> [Problem to work on] Pull out every line of the records below that contains the string "Task", treating uppercase and lowercase as different.

Screen-element location records:
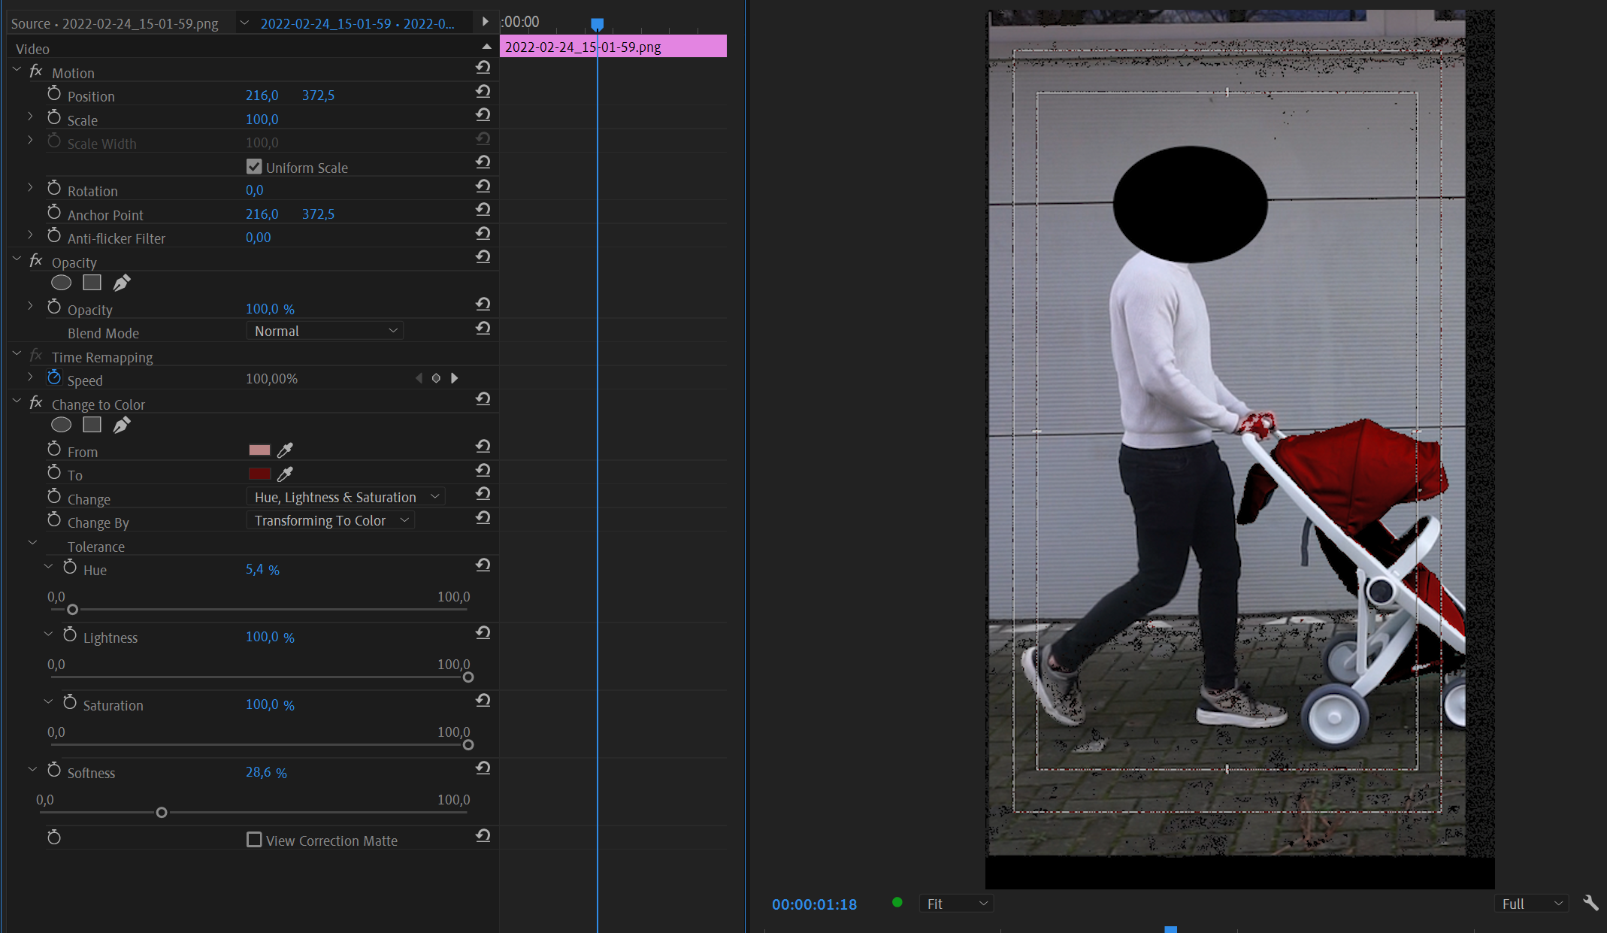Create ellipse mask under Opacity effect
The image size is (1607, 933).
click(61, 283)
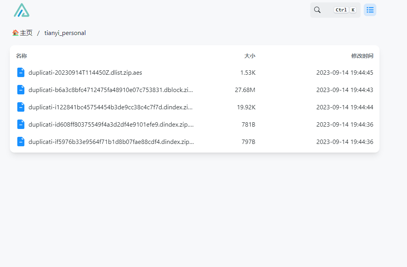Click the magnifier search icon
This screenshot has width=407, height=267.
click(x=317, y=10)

---

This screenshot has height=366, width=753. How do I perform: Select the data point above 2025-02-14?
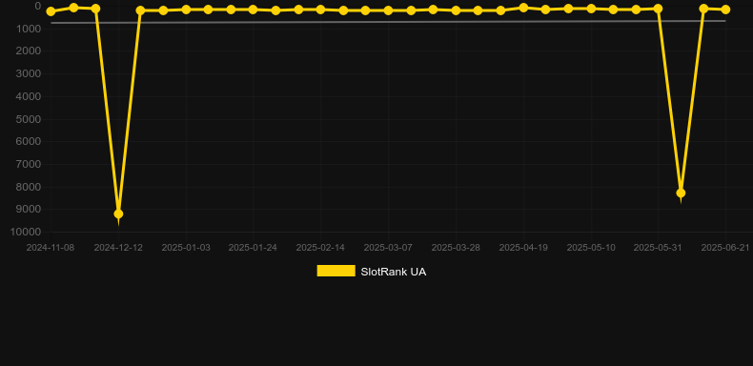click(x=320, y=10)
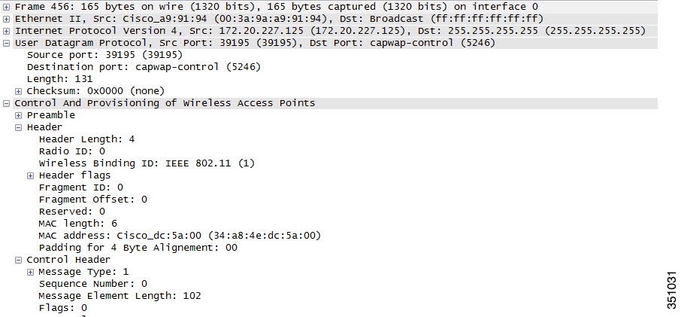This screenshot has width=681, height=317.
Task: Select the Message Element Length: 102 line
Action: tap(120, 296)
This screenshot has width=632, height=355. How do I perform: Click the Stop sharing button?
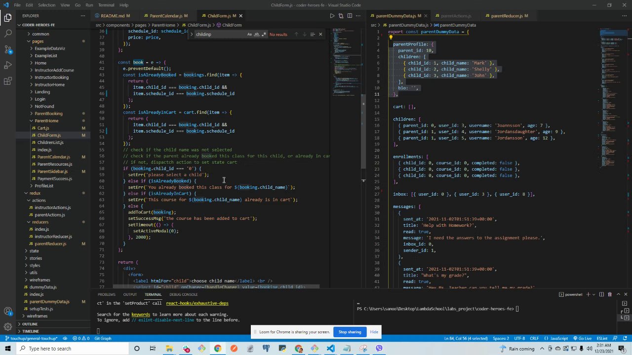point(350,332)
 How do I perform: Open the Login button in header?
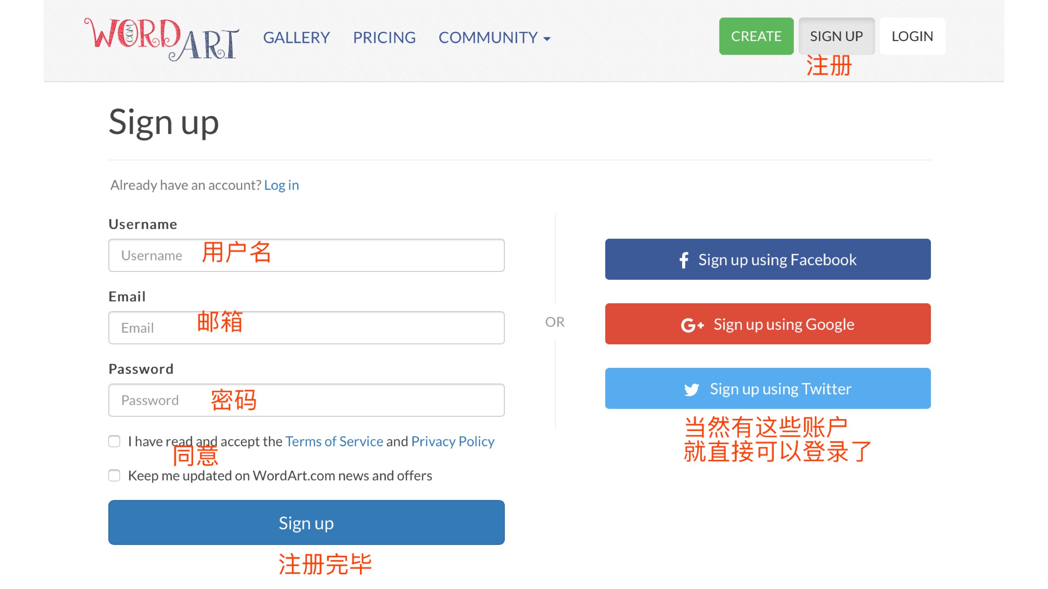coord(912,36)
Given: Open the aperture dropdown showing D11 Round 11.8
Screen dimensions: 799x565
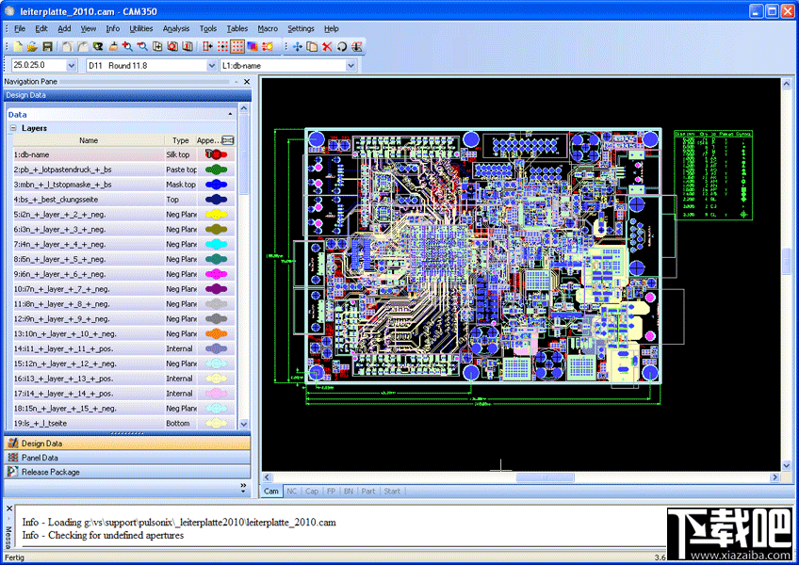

==

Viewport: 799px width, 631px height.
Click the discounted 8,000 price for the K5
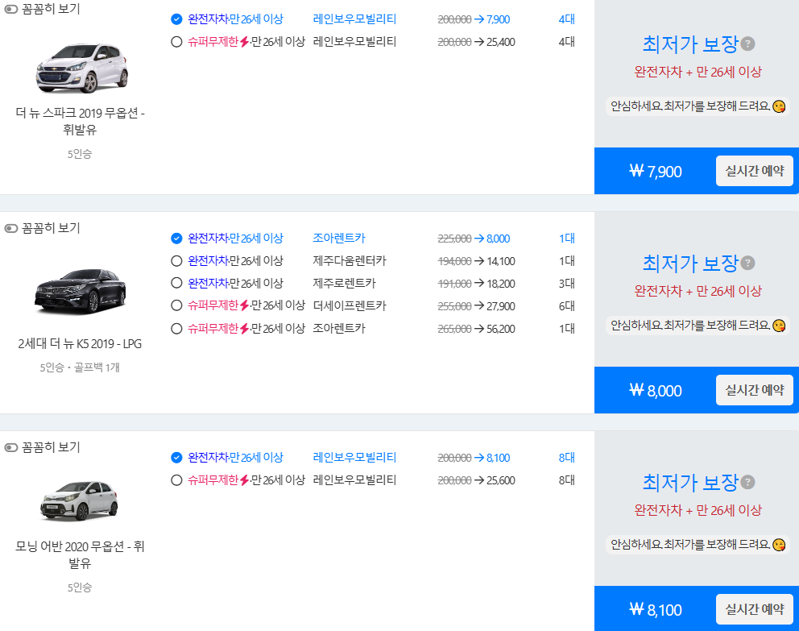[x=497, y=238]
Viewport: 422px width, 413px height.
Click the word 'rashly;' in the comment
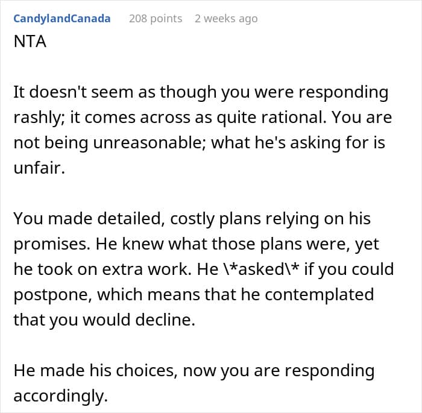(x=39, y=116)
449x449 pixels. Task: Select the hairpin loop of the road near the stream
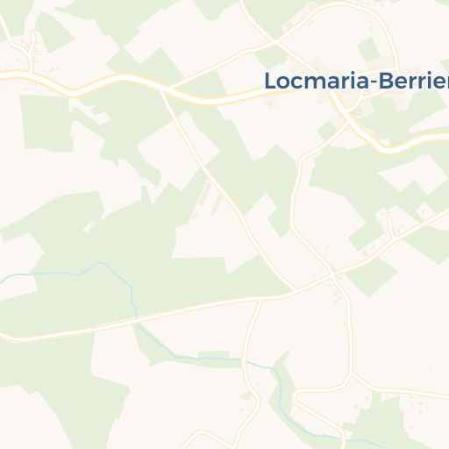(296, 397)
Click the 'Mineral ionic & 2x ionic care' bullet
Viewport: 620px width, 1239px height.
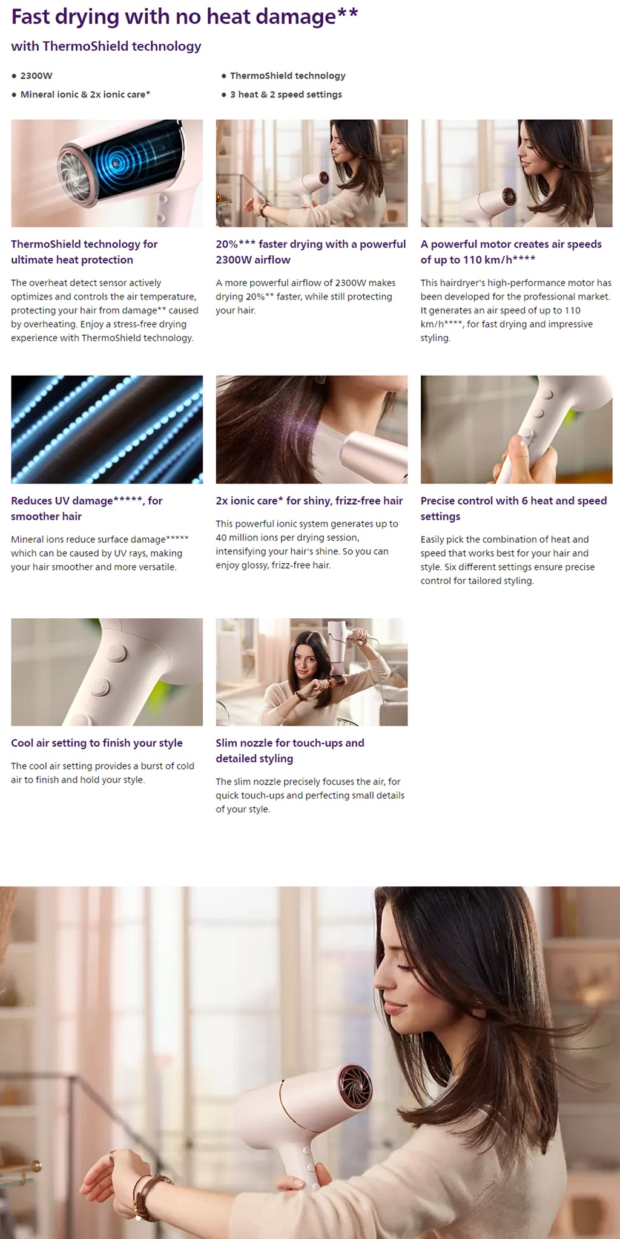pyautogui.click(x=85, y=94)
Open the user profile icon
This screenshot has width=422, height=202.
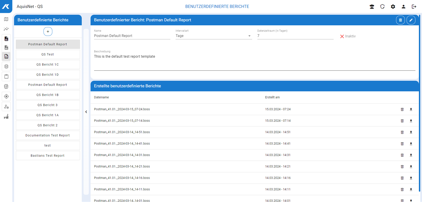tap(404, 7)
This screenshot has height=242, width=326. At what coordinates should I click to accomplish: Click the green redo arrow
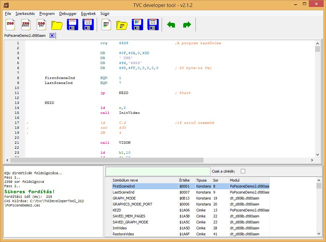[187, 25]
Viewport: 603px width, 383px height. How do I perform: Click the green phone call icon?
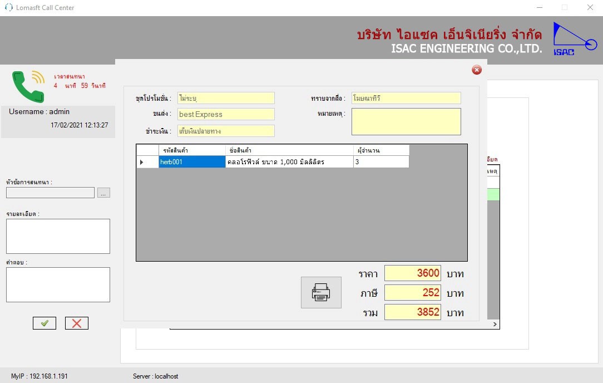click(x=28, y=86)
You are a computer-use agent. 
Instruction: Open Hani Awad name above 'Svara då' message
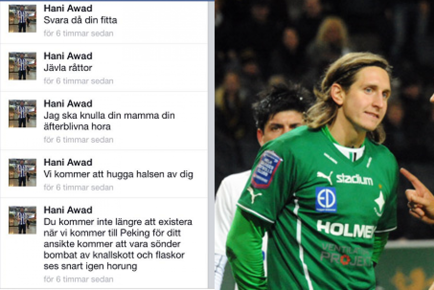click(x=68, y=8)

> [Correct response]
Task: Select the Message Element Length: 102 line
449x449 pixels. Task: Select the hairpin loop of the road near the stream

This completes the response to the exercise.